> **EXTRAIT DE PAGE**
============================================================

Énergie

Pas de peine de prison pour les gloutons dans l’Union

Publié le 15.09.2022, 10:59 (CEST)

En cas de pénurie grave de gaz, les Suisses pourraient s’exposer à des sanctions s’ils ne respectent pas certaines restrictions. Il n’en est actuellement pas question dans l’UE.

« Prochainement en Europe !!! », affirme une « communauté » sur Facebook, en assurant que « ceux qui chaufferont trop leur maison pourraient risquer jusqu'à 3 ans de prison et jusqu'à 3000 € d'amende ».

Évaluation

L’auteur du message prend des vessies pour des lanternes : il parle en réalité de deux projets d’ordonnance en Suisse, un pays non-membre de l’Union européenne, et omet de préciser qu’ils sont actuellement soumis à consultation en Helvétie, jusqu’au 22 septembre – aucune décision n’a encore été prise, donc.

Faits

Le message est trompeur, qui annonce qu’en raison de la crise énergétique provoquée par le conflit en Ukraine, dans « les bâtiments chauffés au gaz, la température intérieure ne devra pas dépasser 19 degrés, l’eau chaude ne pourrait plus être chauffée qu’à 60 degrés. Merci L'union Européenne (sic) ».

La Suisse, pays farouchement opposé à son adhésion à l’Union européenne (UE), a volontairement aligné sa position sur celle de l’UE, en matière de sanctions décrétées contre la Russie. L’affirmation « Merci, l’Union européenne », n’est donc pas justifiée.

Il en va de même pour d'autres affirmations contenues dans le message Facebook, qui se réfère à un article publié par le quotidien alémanique « Blick ». Cet article ne parle que de la situation en Suisse, pas du tout « en Europe ».

Le 31 août, le Conseil fédéral (gouvernement) suisse a lancé une consultation sur deux projets d’ordonnances concernant d’une part « les interdictions et les restrictions d’utilisation de gaz », d’autre part « le contingentement du gaz », qui pourraient être appliquées dans le pays au cas où une pénurie grave surviendrait. Le service de vérification des faits de la dpa s’est déjà intéressé au sujet.

Ces ordonnances ne prévoient pas de sanction pécuniaire en cas d’infraction, au contraire de la loi suisse « sur l’approvisionnement économique du pays » (LAP) sur laquelle elles se fondent.

Comme l’indique le « Blick », ceux qui enfreindraient délibérément et gravement les directives du gouvernement pourraient s’exposer, dans le pire des cas, à une peine d’emprisonnement pouvant atteindre trois ans ou à une sanction financière de 3 000 francs suisses – pas des euros, contrairement à ce qu’écrit l’auteur du message.

« 3 000 francs ou une peine de prison seraient des peines maximales pour des délits très graves dans une situation de grave pénurie d'un produit vital. Les infractions mineures, si elles étaient sanctionnées, le seraient évidemment beaucoup moins. Ce sont les principes d'un État de droit », déclare à la dpa Markus Spörndli, porte-parole du Département fédéral (ministère) de l’économie, de la formation et de la recherche.

============================================================

> **DONNÉES ENREGISTRÉES**
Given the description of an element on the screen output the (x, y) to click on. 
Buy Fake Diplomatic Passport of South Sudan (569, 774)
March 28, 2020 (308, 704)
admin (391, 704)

============================================================

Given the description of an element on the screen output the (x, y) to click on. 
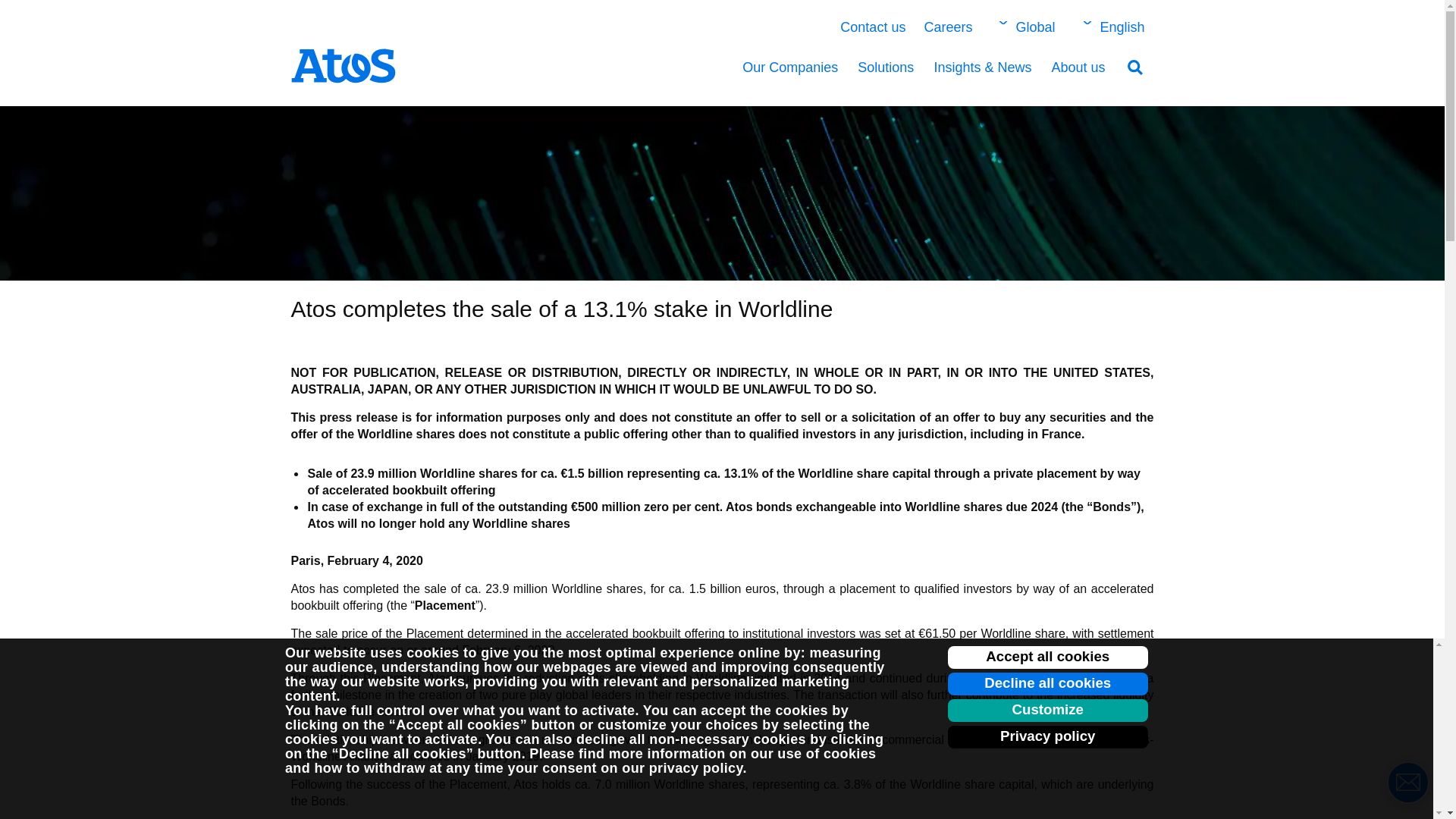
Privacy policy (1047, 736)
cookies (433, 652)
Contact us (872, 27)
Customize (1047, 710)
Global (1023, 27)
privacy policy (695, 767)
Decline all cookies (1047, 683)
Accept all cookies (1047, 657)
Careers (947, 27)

============================================================

> **CONSIGNES DE TRAVAIL**
1: Traduisez en anglais la phrase suivante de l'article sur les restrictions de gaz en Suisse : « Cet article ne parle que de la situation en Suisse, pas du tout “en Europe”. »
2: Poursuivez l'article sur les restrictions de gaz envisagées en Suisse au-delà de sa dernière phrase.

> **RÉSULTATS PAR TÂCHE**
1: This article only discusses the situation in Switzerland, not "in Europe" at all.

2:
Rien de tel n’est jusqu’à présent prévu à l’échelle de l’Union européenne, ce que reconnaît d’ailleurs un membre de la communauté « Je suis Belge et j’en ai marre de me faire taxer » sur Facebook, qui semble être l’auteur du message. « Je m’emporte trop vite », écrit-il dans les commentaires.

L’UE a adopté différentes mesures, suite à l’invasion de l’Ukraine par la Russie et ses conséquences sur le plan énergétique.

Le 5 août, les ministres de l’Énergie des Vingt-Sept ont, en particulier, adopté un règlement prévoyant une réduction - volontaire - de 15 % de la demande de gaz, par rapport à leur consommation moyenne au cours des cinq dernières années, entre le 1er août 2022 et le 31 mars 2023. De nombreuses exceptions sont toutefois prévues.

Le texte du règlement ne fait cependant aucune mention à une quelconque possibilité de sanctions à l’encontre des contrevenants.

Le 9 septembre, les Vingt-Sept ont par ailleurs réclamé des propositions de la Commission européenne dans quatre grands domaines, mais une fois de plus sans évoquer l’éventualité de sanctions : plafonnement des recettes des producteurs d’électricité, plafonnement des prix du gaz, réduction de la demande d’électricité, diminutions des liquidités.

La présidente de la Commission européenne, Ursula von der Leyen, a répondu à certaines de leurs demandes, le 14 septembre, au moment de prononcer devant le Parlement européen son traditionnel (annuel) discours sur l’état de l’Union.

Elle n’a jamais mentionné d’éventuelles sanctions.

Dans la foulée, la Commission a présenté ses propositions, qui devront être adoptées par les États de l’Union, relatives à « une intervention d’urgence sur le marché pour réduire les factures des européens ». Un règlement, directement applicable, est soumis à l’approbation des Etats membres de l’UE, dans ce contexte. Il ne contient aucune trace de pénalités contre les contrevenants, mais, notamment, un plafonnement des bénéfices enregistrés par les compagnies énergétiques.

En Belgique, un « plan d’urgence » visant à faire face à une éventuelle pénurie de gaz au cours de l’hiver 2022-2023 a également été établi.

Il toucherait en premier lieu les entreprises et les administrations, mais n’évoque pas non plus la possibilité de sanctions, notamment pécuniaires.

(Situation au 15.09.2022)

Liens

Publication Facebook (version archivée)

Sanctions suisses (version archivée)

Article Blick (version archivée)

Ordonnance suisse 1 (version archivée)

Ordonnance suisse 2 (version archivée)

Fact-check de la dpa

Sanctions UE (version archivée)

Règlement gaz UE (version archivée)

Conseil UE 9 septembre (version archivée)

Discours von der Leyen (version archivée)

Propositions Commission (version archivée)

Plan belge (version archivée)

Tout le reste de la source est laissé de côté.